DL : Je n’ai pas encore eu l’occasion de visiter la plus vieille distillerie d’Irlande mais j’espère un jour. Elle représente pour moi l’une des maisons qui n’a jamais fermé au cours de son histoire.
BO : J’ai eu le plaisir de visiter plusieurs fois la distillerie localisée dans le comté d’Antrim, l’un de mes coins préférés du Nord de l’Irlande. L’architecture elle-même est un véritable joyau avec son toit emblématique affichant le nom de la distillerie et ses fours de cheminées à malt en forme de Pagode.
Qu’est-ce qui différencie Bushmills des autres whiskeys ?
SC : C’est la seule distillerie irlandaise qui produit uniquement du whiskey 100 % d’orge maltée comparé aux maisons qui produisent des pot stills, des whiskeys composés de 50 % d’orge maltée et 50 % d’orge non maltée. Sa recette n’a pas changé depuis sa création. Sa master blender a réussi le challenge de réaliser des recettes complexes à partir de classiques de la maison et des finitions en barrique de vin ou spiritueux.
DL : Sans hésitation son savoir-faire. Bushmills est présent depuis le début de la distillation du whiskey en Irlande. C’est l’une des maisons iconiques du pays et la plus connue des Irlandais.

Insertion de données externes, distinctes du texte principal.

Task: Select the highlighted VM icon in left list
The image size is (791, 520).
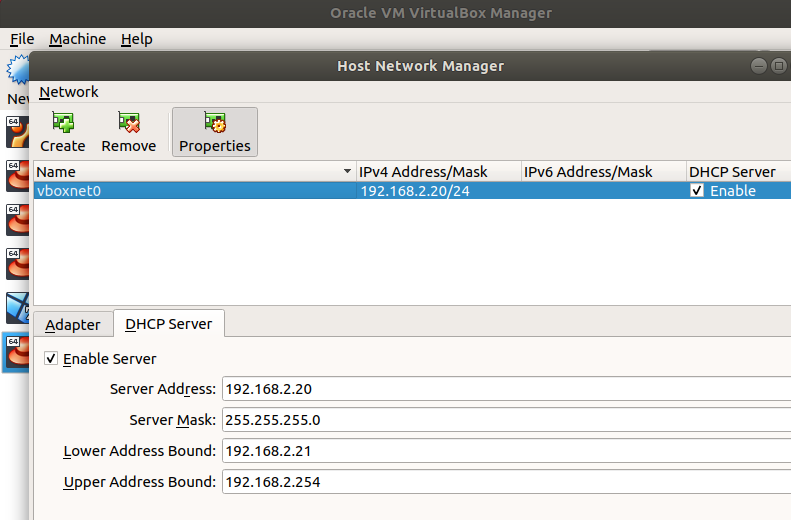Action: (x=15, y=353)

BO : Son histoire de plus de 400 ans. Chaque grande marque de whisky possède une longue histoire, mais la distillerie Bushmills a quelque chose d’unique qui la distingue des autres distilleries. Ces dernières années, nous avons vu des versions plus créatives et expressives, ce qui, je crois, est exactement ce dont nous avons besoin dans le monde du whiskey irlandais. Avoir une femme master blender à la fois créative et avant-gardiste derrière l’une des plus grandes marques comme Bushmills ne peut être qu’un pas positif pour mener le whiskey irlandais dans la bonne direction.
Quelle est votre cuvée préférée ?
SC : Bushmills 16 ans d’âge, un single maltvieilli en fût de Sherry Oloroso et de Bourbon et maturé en fût de Porto. J’aime sa finale complexe portée sur les épices et le chocolat. Lorsque j’avais mon bar à whisky, je réalisais des Irish Coffee avec l’Original Bushmills qui matchait très bien avec ses notes épicées.
DL : Bushmills 10 ans d’âge, un single malt distillé à partir d’orge maltée et vieilli pendant minimum 10 ans dans des fûts de Bourbon et de Sherry. J’aime son bouquet aromatique très gourmand. Je dispose au pub d’une trentaine de références de Bushmills dont des cuvés dénichées en Irlande : des collectors qui datent des années 70 et 80. Nous vendons majoritairement du Bushmills Black Bush, Bushmills 10 ans, Bushmills 16 ans, Bushmills 21 ans et des single casks.
BO : Difficile de répondre à cette question, Black Bush a toujours une place dans mon cœur, mais actuellement le Bushmills Carribean Experience Rum Reserve est mon préféré. C’est une expression originale pour montrer à quoi ressemble le whiskey irlandais. Parfait en highball.